The declining cost of running a hedge fund may have contributed to new launches hitting a five-year high in 2021.
In fact, since 2017, the breakeven cost of running a hedge fund has declined by 25 percent, according to research published Wednesday by the Alternative Investment Management Association and Cowen.
The two surveyed 149 emerging hedge fund firms with an aggregate of $16.7 billion in assets under management. They also surveyed 26 allocators that collectively manage more than $400 billion in assets and that have allocated a combined total of more than $50 billion to hedge funds.
In 2017, the average breakeven for emerging managers was $86 million. Today, it’s $64 million.
“Through this research, we have found that firms can build strong and thriving businesses on much less than [what] was previously thought,” said Tom Kehoe, global head of research and communications at AIMA, in a statement.
Long-short credit funds report the highest breakeven point, with 43 percent of respondents projecting that it would cost between $100 million and $150 million to run their funds. Meanwhile, multi-strategy funds appear to be the cheapest — 61 percent said that their funds break even at $50 million or less.

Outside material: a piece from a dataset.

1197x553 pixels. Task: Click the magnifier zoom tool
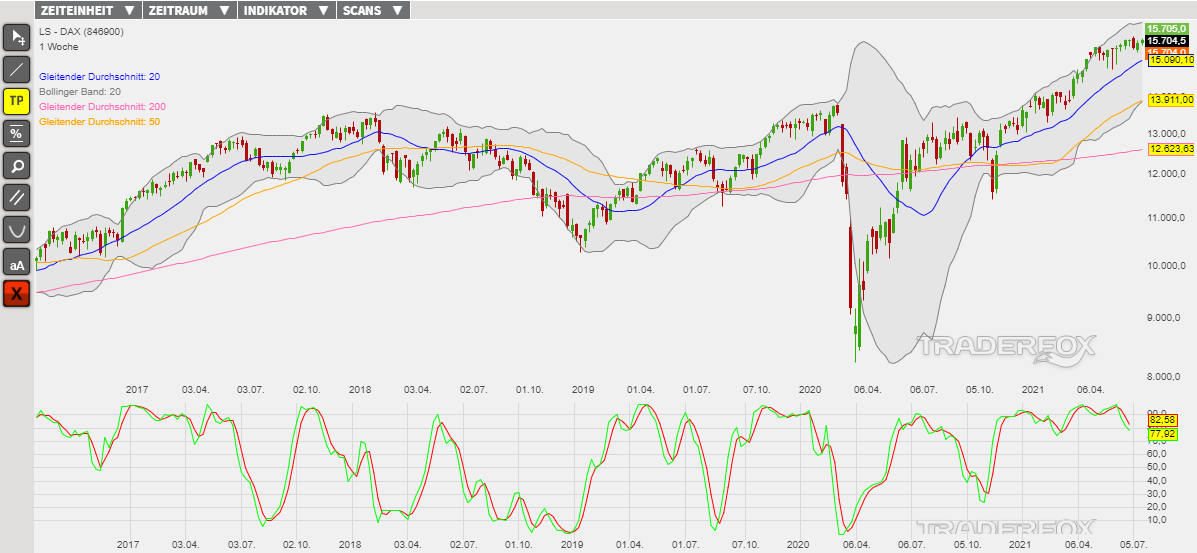point(17,165)
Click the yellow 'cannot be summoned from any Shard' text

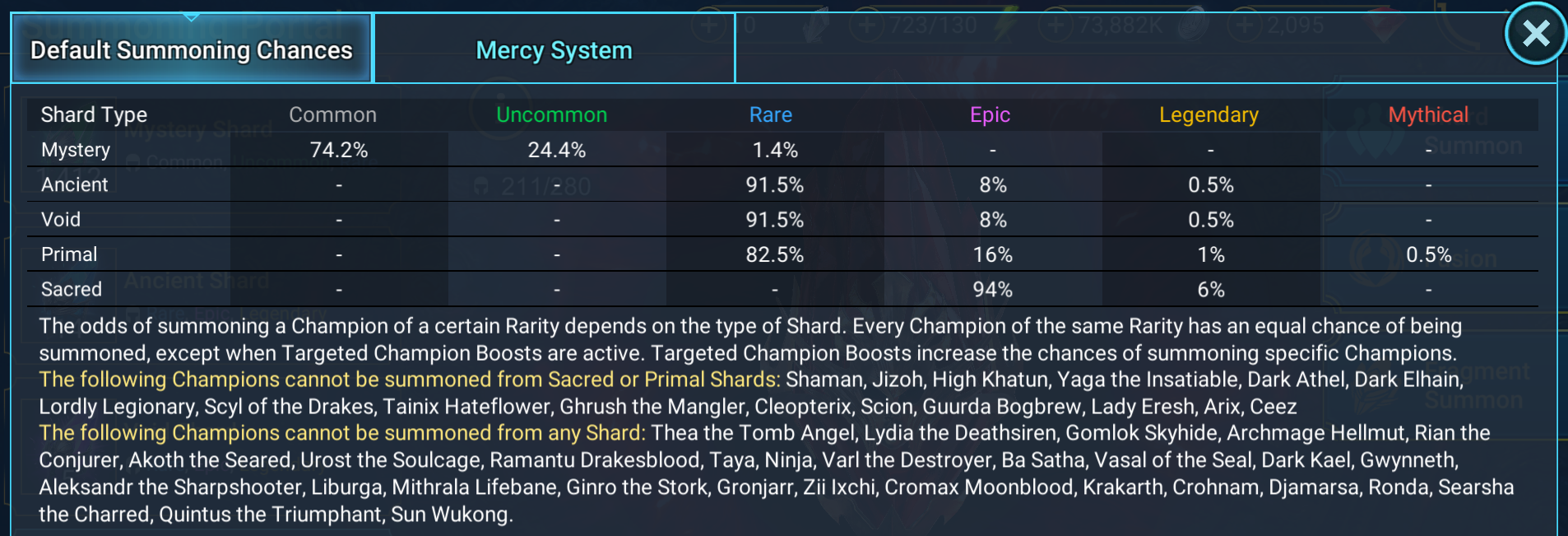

According to the survey, the Covid-19 pandemic may have kickstarted these cost reductions. Hedge fund managers and their investors were unable to travel, instead relying on online due diligence to make decisions. Meanwhile, as remote work grows in popularity, some have chosen to forgo office space or to set up shop in cheaper areas of the country.
“The impact of the pandemic has resulted in leaner, more efficient, and robust operations, with greater opportunities from investors than at any time in recent memory,” said Jake Seibald, managing director and global co-head of prime brokerage and outsourced trading at Cowen, in a statement. “The steps these funds have taken to safeguard their businesses during the pandemic stand them in good stead moving forward.”
The emergence of services like regulatory hosting platforms has also helped reduce costs, the survey said. New hedge funds can now outsource compliance or other firm functions, meaning that startup costs tend to be lower these days.
Managers have slightly fewer employees in 2022 than they did in 2017. On average, respondents reported that they had seven workers on staff, compared to eight in 2017. Multi-strategy funds in particular have reduced their headcount, from an average of 14 in 2017 to nine today.
Allocators are also taking a different approach to emerging hedge funds than they have in the past. Today, the majority of respondents are more willing to consider managers that have less than $100 million under management, or those with a track record of fewer than three years.
According to the survey, the biggest barrier for 80.8 percent of limited partners when it comes to allocating to new managers is concerns over operational due diligence, poor administration standards, and lack of transparency. This is a stark shift from 2017, when the largest concern for allocators was making sure that targeted or minimum investments represented more than a certain percentage of assets under management. Just 11.5 percent of respondents counted this as their largest concern.
“The overwhelming takeaway was the need for managers to ensure [that] their fund operations are sound, that their investment approach aligns with [what they] agreed [to] with their investors, and that they have a good business plan,” the survey said.